Джимми Джонсон встретился с ними лицом к лицу, когда возвращался из «Голландца», где только что ему отсчитали неплохой гонорар за выступление. Его сердце ёкнуло – так всегда бывало, когда его звали погулять, но тут же вспомнив, что ему нельзя, мальчик вздохнул:

– Нет, спасибо.

Он виновато улыбнулся, держа за руку маленькую Виви, которая с любопытством рассматривала тележку с мороженым. Малышка четырёх лет с мольбой взглянула на брата:

– Джимми, я хочу мороженое. – Её голос был полон грусти, а большие глаза стали ещё больше в немой мольбе.

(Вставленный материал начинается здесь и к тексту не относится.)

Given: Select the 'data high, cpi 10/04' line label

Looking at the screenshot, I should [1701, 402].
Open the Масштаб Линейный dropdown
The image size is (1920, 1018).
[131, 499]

У Джимми рука сама потянулась в карман, где лежали деньги. Не задумываясь, он купил сестре желанный десерт. «Виви так давно не баловали сладким – ведь ничего страшного не случится, если купить ей его», – рассуждал мальчик, наблюдая с улыбкой, как девочка расправляется с обёрткой и принимается за само мороженое.

Измазав щёчки в шоколаде, она счастливо улыбалась, а её большие чёрные глаза сияли счастьем.

– Я тебя люблю, Джимми!

В этот момент мальчика переполняла радость. Он счастливо улыбался всем встречным, хихикая вместе с Виви. Они забыли о времени и даже завернули на несколько минут в парк, где вместе насобирали цветы для букета:

– Подарим их маме! – решили вместе дети.

Однако добравшись до дома, с их лиц тут же пропали улыбки. У ободранной калитки стоял отец, сдвинув брови.

– Где вы были? – зло процедил он, схватив за шкирки детей. Виви ойкнула, а Джимми промолчал. – Где деньги? – Джимми дрожащей рукой протянул гонорар. Отец, пересчитав деньги, с яростью схватил Джимми за ухо. – Ты что, щенок, решил меня обокрасть?!

***

Тонкая розга врезалась в худую детскую спину. Непроизвольный крик вырвался наружу, отчего сидящие на чучеле вороны разлетелись от испуга кто куда.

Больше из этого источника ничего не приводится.